## Provided material
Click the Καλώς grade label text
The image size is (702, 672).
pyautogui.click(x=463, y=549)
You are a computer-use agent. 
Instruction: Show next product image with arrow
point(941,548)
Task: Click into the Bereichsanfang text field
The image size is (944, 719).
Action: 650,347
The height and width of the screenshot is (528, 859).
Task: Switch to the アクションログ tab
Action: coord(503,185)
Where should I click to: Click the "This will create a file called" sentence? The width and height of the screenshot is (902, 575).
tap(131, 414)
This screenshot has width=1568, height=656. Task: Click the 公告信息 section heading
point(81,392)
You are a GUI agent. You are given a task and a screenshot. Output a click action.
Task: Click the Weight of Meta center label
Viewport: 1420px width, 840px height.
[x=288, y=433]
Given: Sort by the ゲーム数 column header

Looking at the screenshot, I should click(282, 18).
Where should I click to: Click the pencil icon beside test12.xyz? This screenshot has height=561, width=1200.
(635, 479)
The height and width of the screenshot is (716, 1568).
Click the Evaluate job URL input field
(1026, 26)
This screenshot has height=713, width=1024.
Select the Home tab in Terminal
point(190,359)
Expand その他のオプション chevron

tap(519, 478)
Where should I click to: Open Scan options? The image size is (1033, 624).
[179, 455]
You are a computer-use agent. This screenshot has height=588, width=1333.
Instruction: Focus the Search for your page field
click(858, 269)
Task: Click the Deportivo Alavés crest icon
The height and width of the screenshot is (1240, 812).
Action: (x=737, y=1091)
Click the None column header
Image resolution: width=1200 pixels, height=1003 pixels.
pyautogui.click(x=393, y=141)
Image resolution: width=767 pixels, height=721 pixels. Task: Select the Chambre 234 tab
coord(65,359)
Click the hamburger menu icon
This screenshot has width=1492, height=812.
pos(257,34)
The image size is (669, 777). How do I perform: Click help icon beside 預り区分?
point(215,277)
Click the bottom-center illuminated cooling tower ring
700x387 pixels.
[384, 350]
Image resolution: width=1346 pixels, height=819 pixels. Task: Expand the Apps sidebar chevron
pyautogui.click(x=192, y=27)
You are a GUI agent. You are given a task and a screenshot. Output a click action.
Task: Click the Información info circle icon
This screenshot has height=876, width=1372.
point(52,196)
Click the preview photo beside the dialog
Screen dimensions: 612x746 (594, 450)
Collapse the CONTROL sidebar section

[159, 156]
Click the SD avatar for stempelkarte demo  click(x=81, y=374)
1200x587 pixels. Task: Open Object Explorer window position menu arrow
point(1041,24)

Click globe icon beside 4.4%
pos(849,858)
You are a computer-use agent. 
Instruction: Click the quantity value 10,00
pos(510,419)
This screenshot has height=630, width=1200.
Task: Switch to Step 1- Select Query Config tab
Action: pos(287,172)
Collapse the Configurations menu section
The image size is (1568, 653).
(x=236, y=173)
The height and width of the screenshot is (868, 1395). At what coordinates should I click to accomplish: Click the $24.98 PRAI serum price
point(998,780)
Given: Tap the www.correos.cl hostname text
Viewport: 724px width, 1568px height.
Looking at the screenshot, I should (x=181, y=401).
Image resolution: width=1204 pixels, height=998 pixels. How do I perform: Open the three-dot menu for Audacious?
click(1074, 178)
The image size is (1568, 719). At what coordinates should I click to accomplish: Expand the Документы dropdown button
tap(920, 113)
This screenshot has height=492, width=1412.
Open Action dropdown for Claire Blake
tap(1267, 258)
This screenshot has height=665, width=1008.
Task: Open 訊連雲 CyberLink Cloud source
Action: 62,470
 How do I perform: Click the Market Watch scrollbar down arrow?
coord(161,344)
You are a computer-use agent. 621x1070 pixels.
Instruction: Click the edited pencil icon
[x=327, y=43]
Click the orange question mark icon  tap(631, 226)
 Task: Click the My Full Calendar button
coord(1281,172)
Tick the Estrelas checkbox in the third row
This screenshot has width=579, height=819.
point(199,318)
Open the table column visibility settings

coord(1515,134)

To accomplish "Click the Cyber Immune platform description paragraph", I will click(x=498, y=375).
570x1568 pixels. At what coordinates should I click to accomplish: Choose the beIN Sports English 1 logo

## Instructions for the task
Which lines above run from the one containing "The height and width of the screenshot is (868, 1395)." to the one containing "This screenshot has height=492, width=1412."? Give them again exactly, both ends included.

## Result of this exercise
The height and width of the screenshot is (868, 1395). At what coordinates should I click to accomplish: Click the $24.98 PRAI serum price
point(998,780)
Given: Tap the www.correos.cl hostname text
Viewport: 724px width, 1568px height.
Looking at the screenshot, I should (x=181, y=401).
Image resolution: width=1204 pixels, height=998 pixels. How do I perform: Open the three-dot menu for Audacious?
click(1074, 178)
The image size is (1568, 719). At what coordinates should I click to accomplish: Expand the Документы dropdown button
tap(920, 113)
This screenshot has height=492, width=1412.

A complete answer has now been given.